SOURCE DOCUMENT:
==================================================
But thats all my life changing parts of my story so far.
If you want to continue reading this next part will be about how my hobbies have evolved and what i plan to do in the future

Lets start with gaming
This was my first and longest running hobby
I started on a sega genisis
Moved to a N64 where i found one of my top 5 games of all times
and that game was Paper Mario
I then upgraded to a ps2
And let me just fan boy like every playstaion kid
but KINGDOM FUCKING HEARTS MAYNE
From there i chose to get a gamecube over a xbox for some really dumb reason cause there wasnt that many coool things for gamecube
Then i went to a Xbox 360 and that where i really started gaming alot
I got live one year after first getting my xbox
I started playing halo and cod (OMG what a casual random scrub right?)
But then i started becoming decent at cod (NO WAY CAUSE ITS SO HARD)
After i became better than average i started pursuing something more in that
I Became i guess a competitive gamer for cod for a few years.
won some online bullshit here and there after i got out of rehab
i mean shit not doing drugs left me with a bunch of fucking time
One i got burned out on CoD i found out about pc gaming and thats wehre i be at now
I play alot of league even tho i suck, and that half way how i came to find you the person reading this
See i found rawb on some funny ass league rap and followed him on twitter than saw him tweet a funny convo with you thus i folo'd you.

Now we shall go to music i guess
Well lets just say im from the south and from a white family
So i listnd to alot of cournty when i was raised untill the age of like 8
Started listing to old school rock like Metallica and such
Moved into dethmetal by the first half of 9th grade year
I listend to a lot of Job For a Cowboy
That shit was raw at the time
2nd half i started listing to main stream rap
Moved into underground
then eventually came to the pinnacle and the point that im at now
Which is That houstin rap, swang and bang shit
I mean shit i gotta stay real to my state right?
==================================================
EXERCISE SET:
**a)** Could you return the stretch of the hobbies post from "Now we shall" through "my state right?"?
**b)** Can you carry the hobbies post forward from the point where it stops?
==================================================
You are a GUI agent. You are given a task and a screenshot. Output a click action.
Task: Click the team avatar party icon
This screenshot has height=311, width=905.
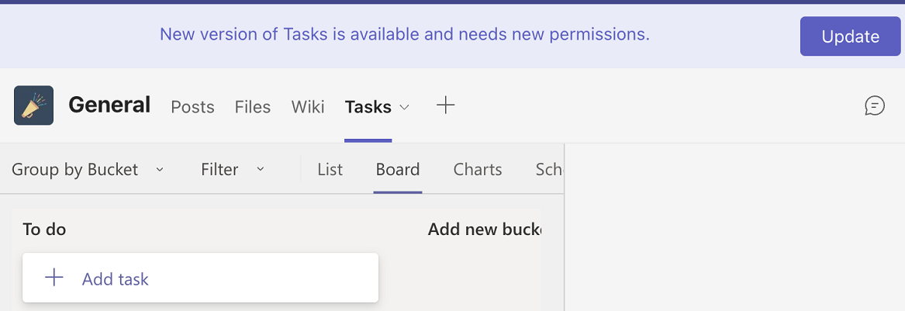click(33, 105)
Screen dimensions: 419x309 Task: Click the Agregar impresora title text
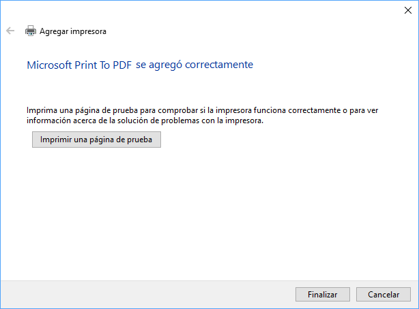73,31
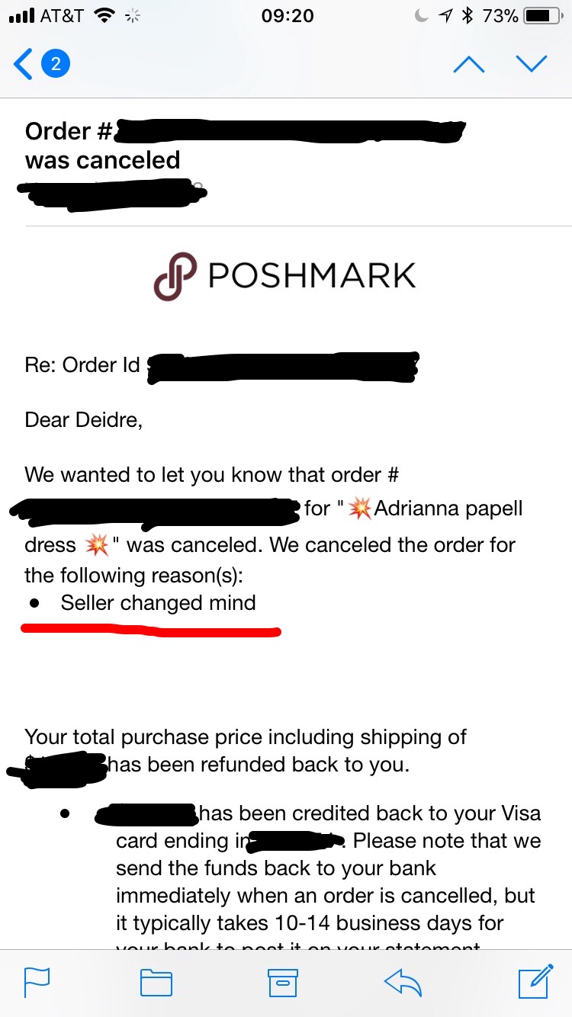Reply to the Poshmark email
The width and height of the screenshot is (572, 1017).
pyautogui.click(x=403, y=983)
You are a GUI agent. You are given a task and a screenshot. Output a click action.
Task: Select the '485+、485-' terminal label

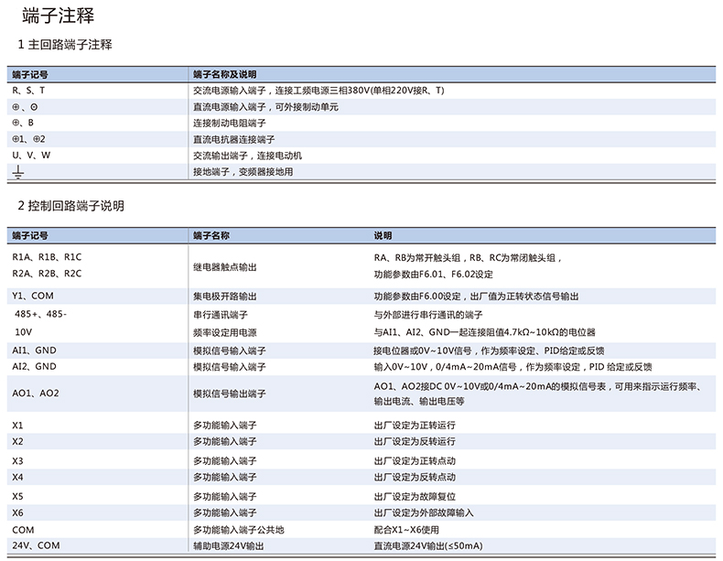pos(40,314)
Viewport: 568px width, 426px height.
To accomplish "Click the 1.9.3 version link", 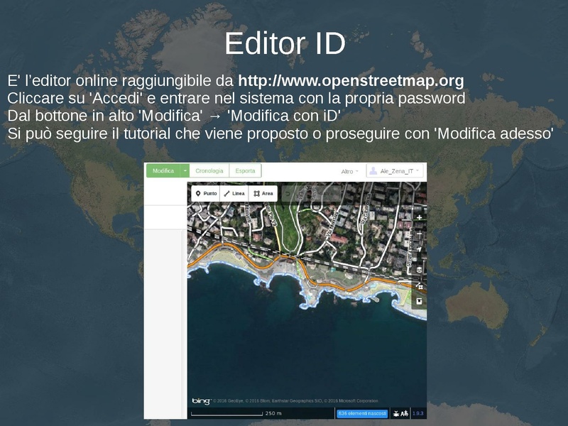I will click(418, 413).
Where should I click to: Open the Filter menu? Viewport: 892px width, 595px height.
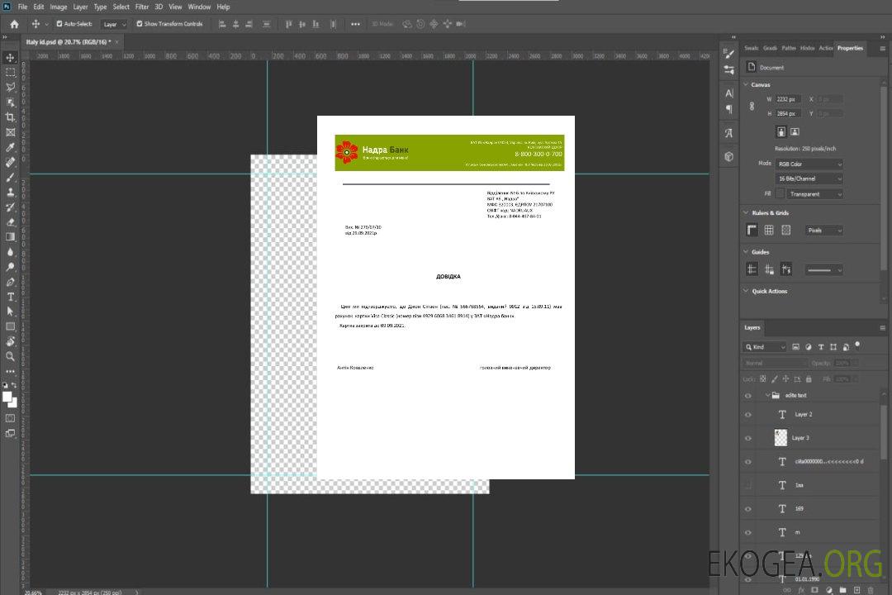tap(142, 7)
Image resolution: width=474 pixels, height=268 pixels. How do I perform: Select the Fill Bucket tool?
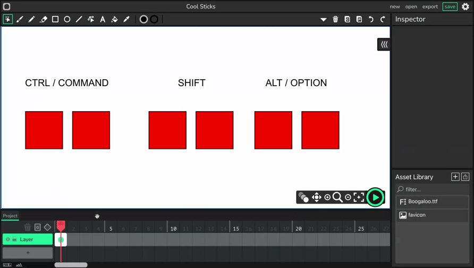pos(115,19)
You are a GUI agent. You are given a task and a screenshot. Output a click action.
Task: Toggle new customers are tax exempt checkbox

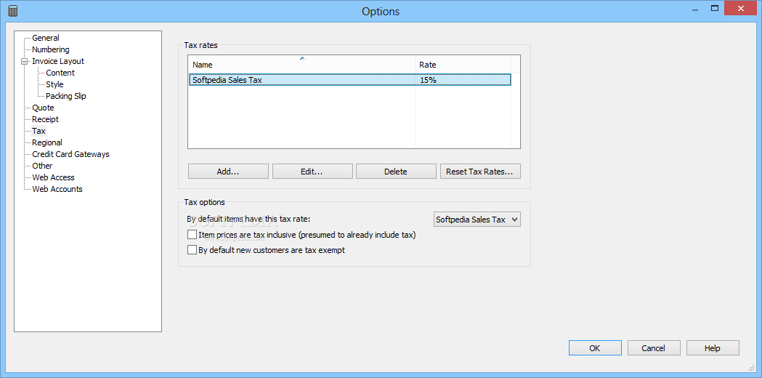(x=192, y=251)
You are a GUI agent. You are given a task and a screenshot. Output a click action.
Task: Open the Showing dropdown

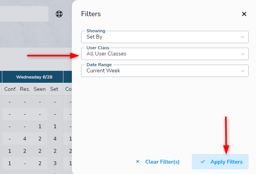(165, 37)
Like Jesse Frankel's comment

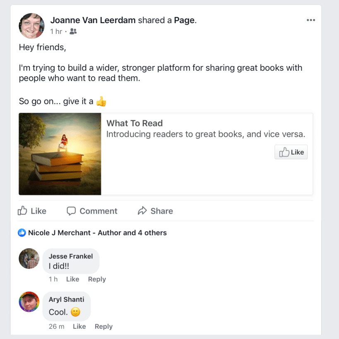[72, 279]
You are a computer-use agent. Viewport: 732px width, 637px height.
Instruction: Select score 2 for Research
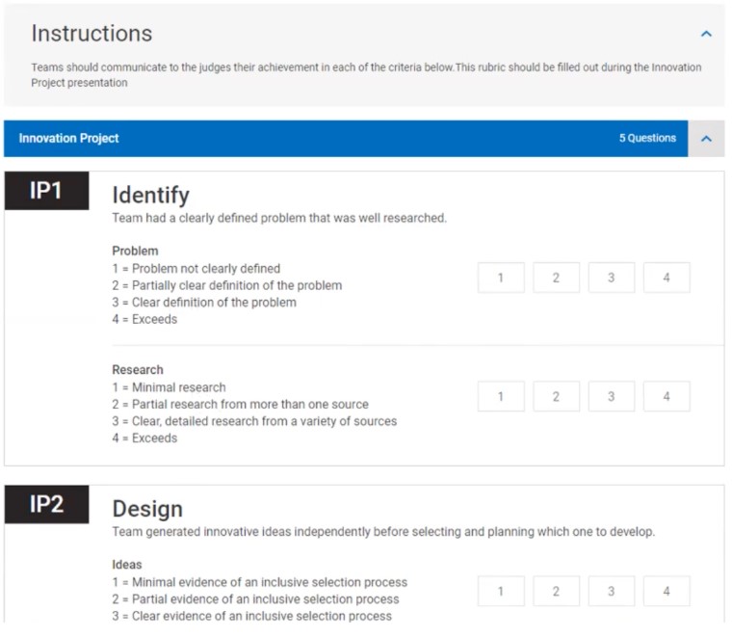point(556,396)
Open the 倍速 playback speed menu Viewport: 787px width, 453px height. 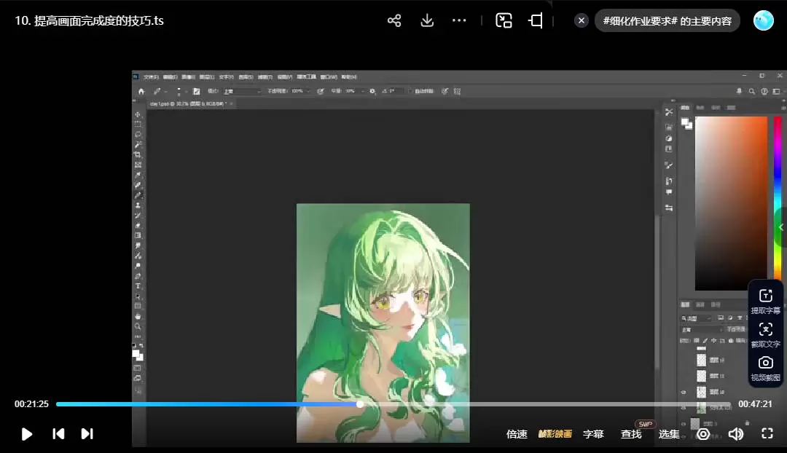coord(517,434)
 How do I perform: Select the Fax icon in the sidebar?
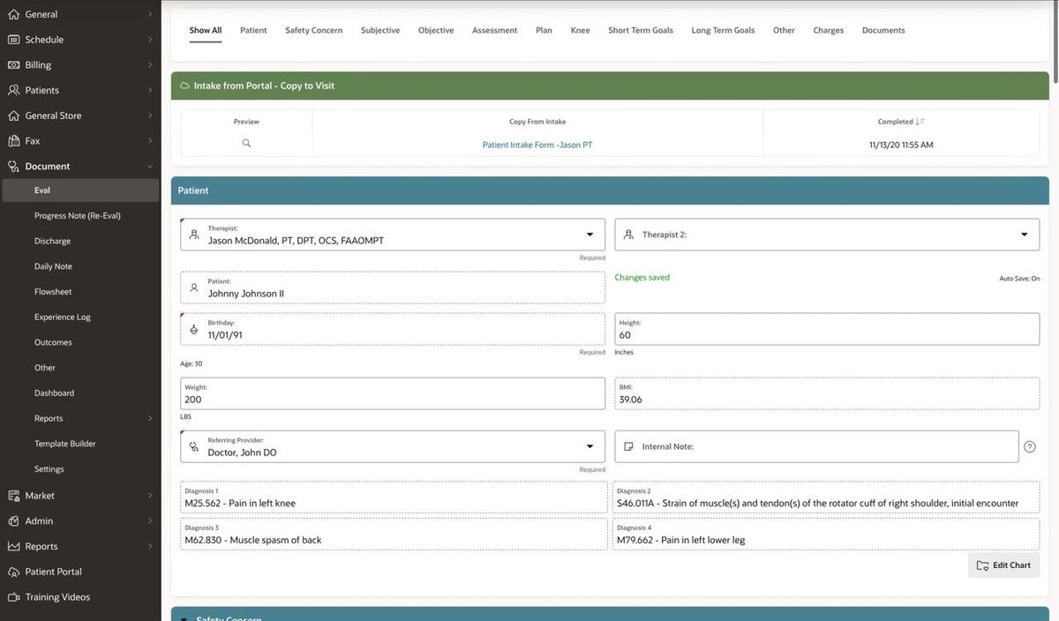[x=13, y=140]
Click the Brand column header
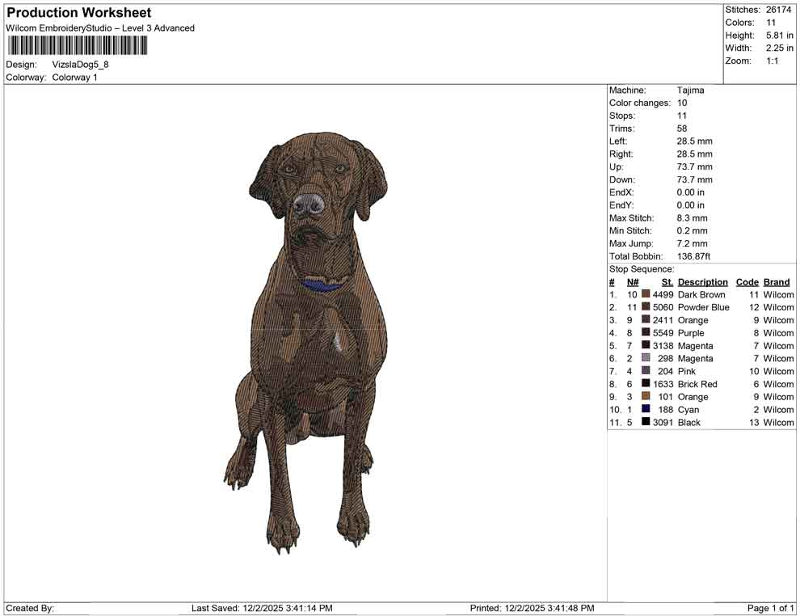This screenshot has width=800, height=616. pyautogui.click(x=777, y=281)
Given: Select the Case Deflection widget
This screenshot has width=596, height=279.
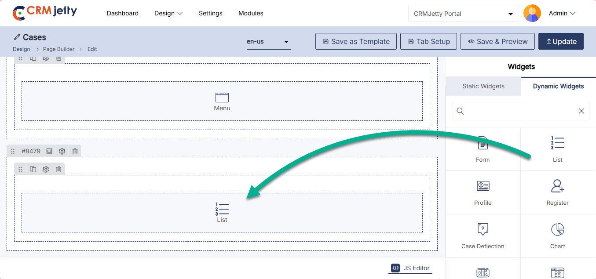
==================================================
ANSWERS:
**a)**
Now we shall go to music i guess
Well lets just say im from the south and from a white family
So i listnd to alot of cournty when i was raised untill the age of like 8
Started listing to old school rock like Metallica and such
Moved into dethmetal by the first half of 9th grade year
I listend to a lot of Job For a Cowboy
That shit was raw at the time
2nd half i started listing to main stream rap
Moved into underground
then eventually came to the pinnacle and the point that im at now
Which is That houstin rap, swang and bang shit
I mean shit i gotta stay real to my state right?

**b)**
Favorite rappers right meow Trae the Truth, Z-Ro, Don Trip and Starlito from outta state

Anime and shit like dat
So of course it started as a kid watching DBZ and YuYuHakuso
This died down till freshman year while i was smokin alot i would watch it at home
Started watching the main stream 3, One Piece, Naruto, Bleach,
Ended up finishing them after rehab and i had alot of free time as i said before
So i started looking deeper into anime and found a lot of bomb shit
Ima put like a 30 anime list that i love and stoof
Full Metal Alchemist: Brotherhood(ONLY NOT THAT OTHER BULL SHIT) Bleach, Naruto, One Piece
Future Diary, Toriko, Hunter x Hunter, Toradora(Im not proud of this as a man but cant resist)
Deadman Wonderland, Kurkro no Basket, Code Geass, Hajime no Ippo, YuYu Hakasho, Attack on Titan,
Arpeggio of Blue Steel, Air Gear, Darker than black, Uhhh its getting late and im drawing blanks
but thats kinda close to 30 right??????

Manga i just really started reading but i read fucking PUNPUN and re-thought my life all over again
And i guess thats really why i wanted to write this
Even tho it was just kinda a over view to my life it help'd some
I mean if i where to go into detail of my 9th grade year only it would be about 5 times longer than all this all ready
Maybe one day ill go back and write all that out, but alot of that is still touchy
But ya if you read all of this I'm more than thankful, i mean lets get real
Im just some random person from the internet that happened to read the same manga as you
And only exchanged a few messages about it
But regardless thanks for yo time and such and give me some feed back?!?!?!?